Heer's Department Store
- Industry: Department store
- Founded: 1869
- Defunct: 1995
- Fate: Defunct
- Headquarters: 138 Park Central Square, Springfield, Missouri, United States
- Key people: Charles Heer

= Heer's =

Heer's Department Store, with its original location at 138 Park Central West (formerly College Street) in Springfield, Missouri, was one of southwest Missouri's largest and most prominent department stores for 80 years. Heer's Department Store was listed on the National Register of Historic Places in 2002.

==History==

===1869-1995===
Heer's was founded in 1869 by German immigrant Charles H. Heer (1820-1898) and incorporated as Charles H. Heer Dry Goods Company in 1882. Charles H. Heer passed management of the store to his youngest son, Francis Xavier Heer (1862-1949), in 1886. Francis X. Heer became store president upon his father's death and remained in that position until his death.

After a fire destroyed the store in 1913, a new building was built at the 138 Park Central Square location. The new seven story terracotta sheathed steel commercial building opened in September 1915 with 21,000 people streaming through the store that day.
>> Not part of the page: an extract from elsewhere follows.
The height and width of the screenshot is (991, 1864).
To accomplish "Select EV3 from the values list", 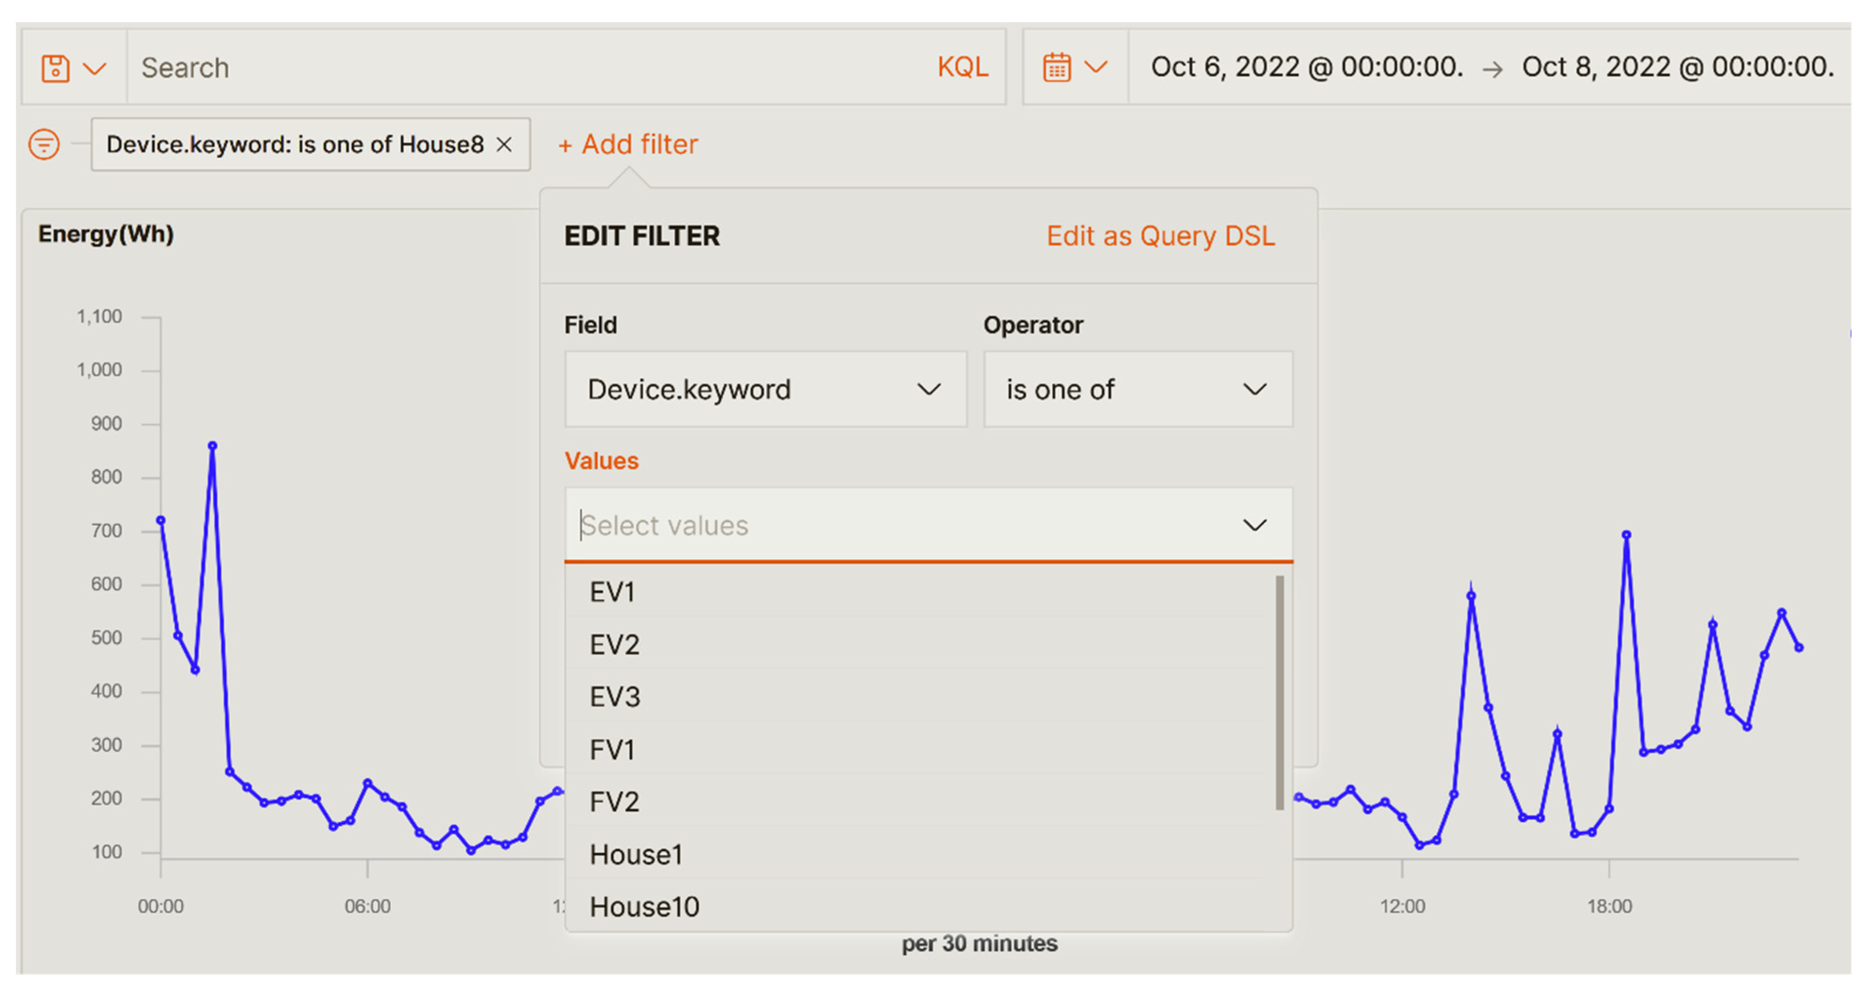I will (x=614, y=697).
In 1940, Heer's was purchased by Allied Stores of New York and received major renovations such as air conditioning and escalators. More renovations were done in 1969 to make it look more like major department stores in other big cities and a new Heer's store was opened in Battlefield Mall in 1976. In 1988, Heer's bought out Newman's department store at the Northpark Mall in Joplin, Missouri under the direction of President and CEO Janet Boswell. The company filed for bankruptcy in the 1990s. 1994 saw the closing of the Joplin location and in 1995 Heer's was no longer in operation.

==Redevelopment and Plans for the Future==
The Heer's Department Store, which was often described as the largest department store in all of southwest Missouri, was the most prominent retail operation ever to operate on the Public Square in Springfield. The removal of sheathing which was added to the oldest part of the building in the 1960s has largely returned the building to its early appearance, and it once again looks much as it did during the period of significance. Most of the early terracotta sheathing remains in place, as does the original cornice and most of the original windows. The building is undergoing a large restoration and renovation project converting the former department store into loft apartments.

Since closing, the building changed hands many times, each purchase bringing an announcement of restoration and new life to one of the city's most visible landmarks. In 2001, then-owner Warren Davis began restoring the building's exterior, planning restaurants, shops and office space. By 2006, it landed in the city's lap after another developer, Jefferson City-based Vaughn Prost, relinquished control.

St. Louis developer Kevin McGowan, president and CEO of Blue Urban LLC, bought the building from the city for $3 million (~$ in ) in November 2007 with plans to build upscale condominiums above a restaurant. The recession stalled funding on the project and left McGowan scrambling to come up with a new plan.
The developer announced in 2009 that he was applying for a loan from the U.S. Housing and Urban Development, but never followed through with his application. In 2011, the city boarded up the building and placed a lien against the property. In March of that year, the amount owed was approximately $100,000.

In 2012, the building's mortgage was purchased from Heartland Bank by E and J HIDC, and in May, 2013, Heer's Luxury Living, LLC, led by the Jim Nichols, CEO of the Lee's Summit-based Dalmark Group, and Ernie Straub of Straub Construction, asked the city to discuss possible incentives as it worked on another redevelopment plan.

A groundbreaking ceremony was held in July, 2014. Jim Nichols, owner of the Dalmark Group, said, "I'm proud to say we've got our financing, we've got our plan and everything is being implemented." The current construction project includes 80 luxury apartments with amenities such as a fitness center, theater, and rooftop terrace and clubhouse, as well as commercial space. Construction has since been completed.